WHAT TO PRODUCE:
Report each row below that contains the word "Johann", copying every such row in full.

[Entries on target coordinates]

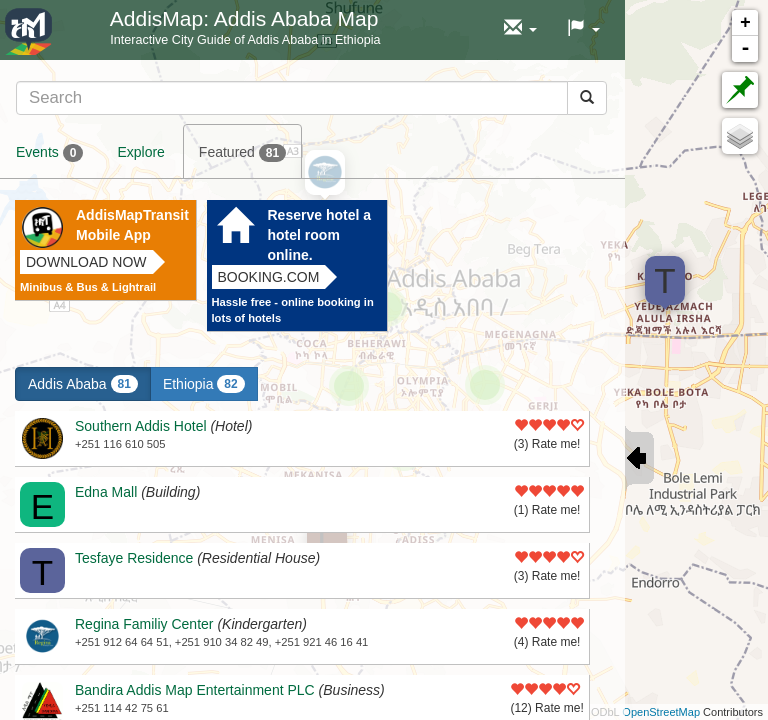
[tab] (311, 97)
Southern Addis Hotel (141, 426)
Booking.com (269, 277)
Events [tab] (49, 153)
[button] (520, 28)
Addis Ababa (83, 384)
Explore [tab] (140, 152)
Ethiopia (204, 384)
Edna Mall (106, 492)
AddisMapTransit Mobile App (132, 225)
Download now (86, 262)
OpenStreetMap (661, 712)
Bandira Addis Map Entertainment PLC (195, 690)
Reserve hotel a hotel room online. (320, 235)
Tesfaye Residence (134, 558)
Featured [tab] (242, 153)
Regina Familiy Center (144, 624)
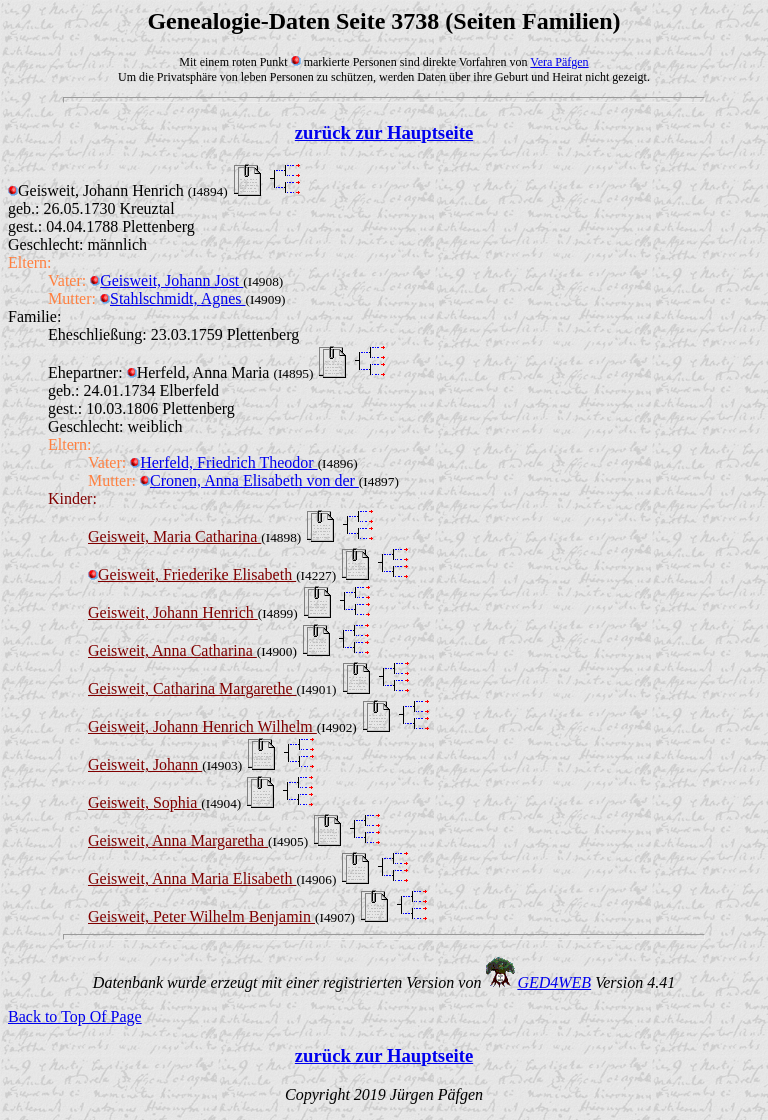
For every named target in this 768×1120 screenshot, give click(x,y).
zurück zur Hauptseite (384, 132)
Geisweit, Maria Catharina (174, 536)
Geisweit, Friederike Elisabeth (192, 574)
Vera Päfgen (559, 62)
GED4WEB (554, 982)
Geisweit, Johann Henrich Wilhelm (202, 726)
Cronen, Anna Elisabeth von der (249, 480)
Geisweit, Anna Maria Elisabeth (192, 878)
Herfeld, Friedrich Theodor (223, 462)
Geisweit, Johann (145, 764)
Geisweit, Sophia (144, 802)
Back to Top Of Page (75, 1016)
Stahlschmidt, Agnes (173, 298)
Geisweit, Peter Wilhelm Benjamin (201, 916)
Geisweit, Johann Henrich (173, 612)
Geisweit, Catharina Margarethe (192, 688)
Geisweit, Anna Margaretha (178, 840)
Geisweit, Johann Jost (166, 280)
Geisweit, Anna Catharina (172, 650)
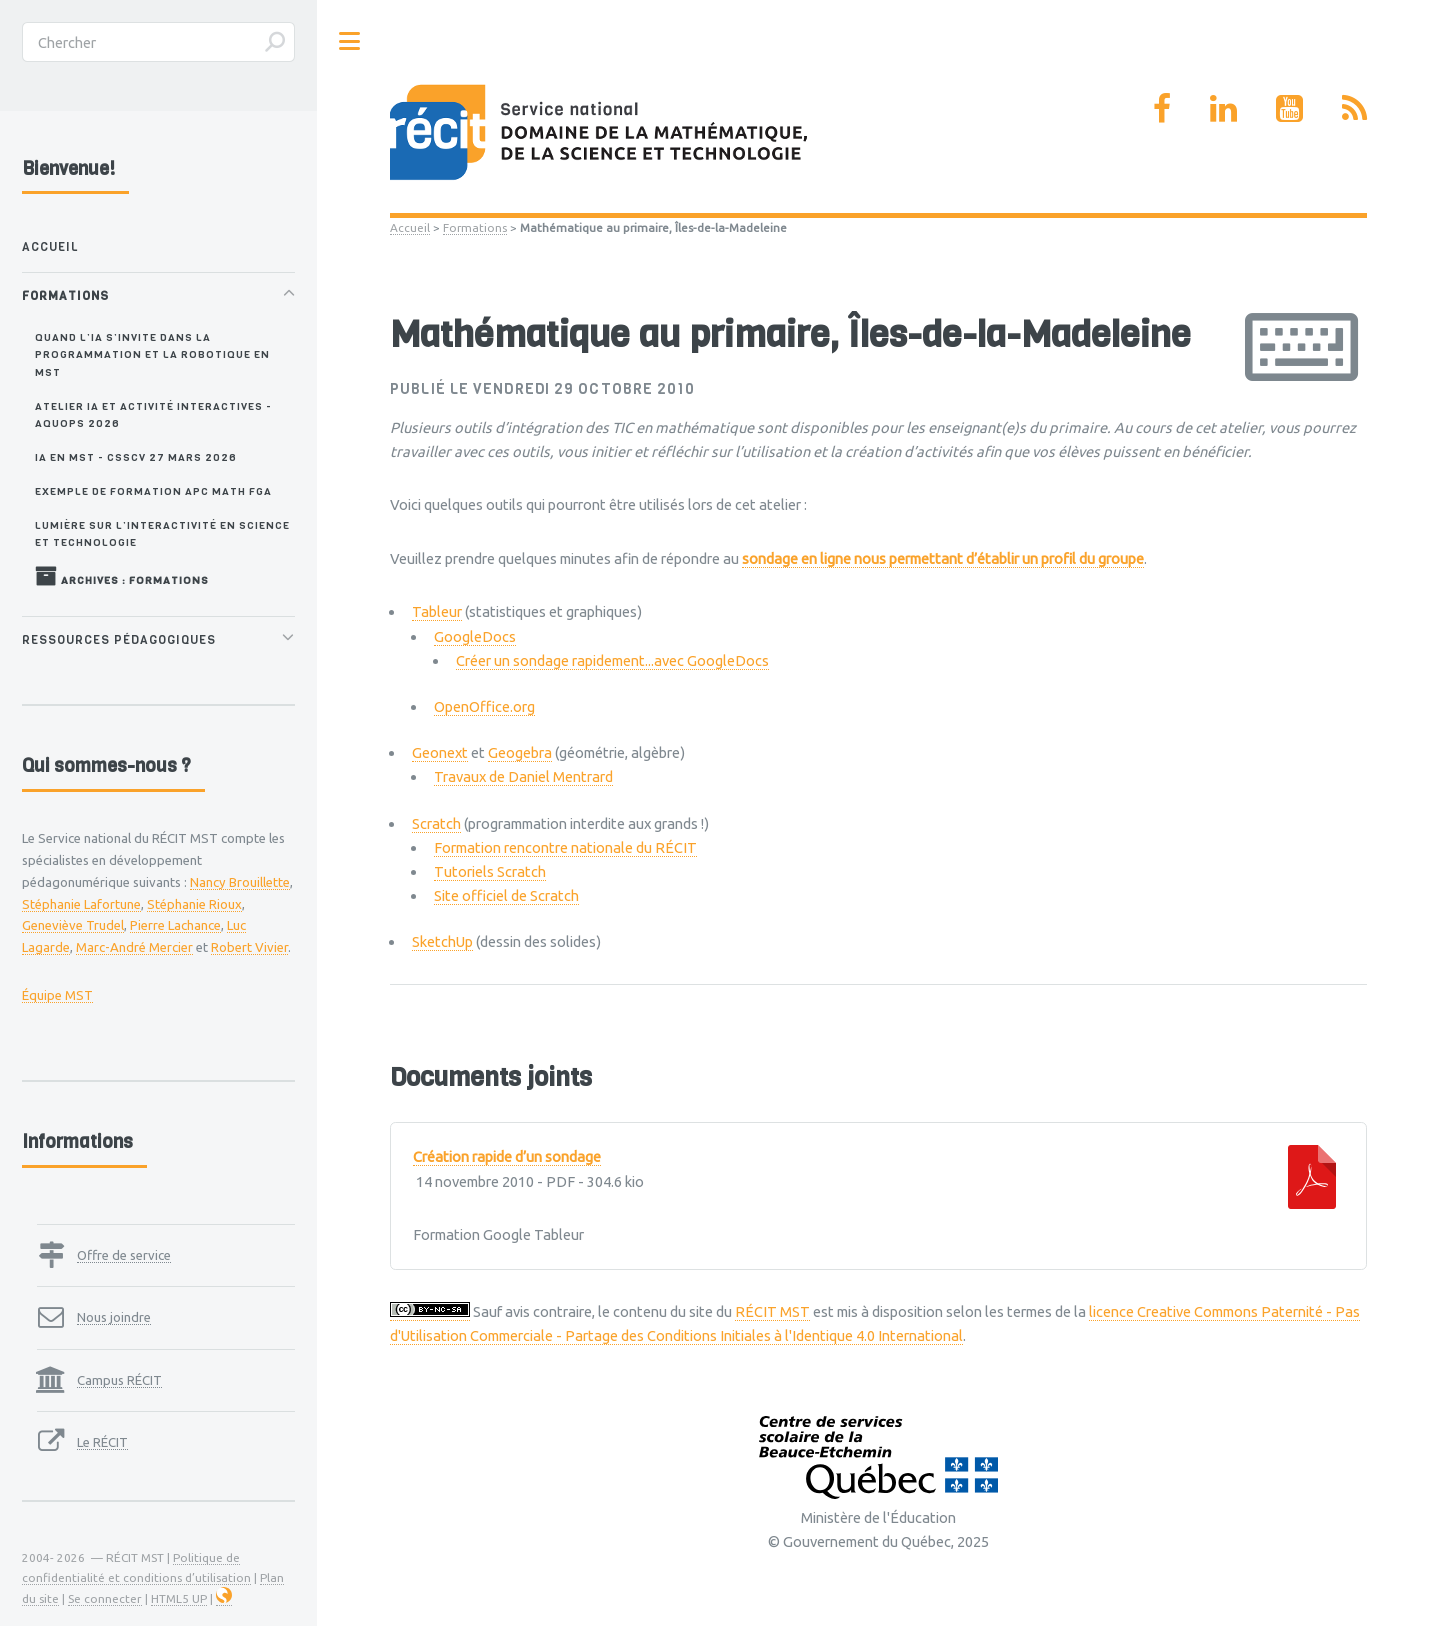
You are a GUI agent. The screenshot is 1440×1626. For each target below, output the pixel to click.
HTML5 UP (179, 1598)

RESPONSE FOR THIS EXERCISE:
Geisweit, Johann Henrich Wilhelm (202, 726)
Geisweit, Johann (145, 764)
Geisweit, Johann Henrich (173, 612)
Geisweit, Johann Jost (166, 280)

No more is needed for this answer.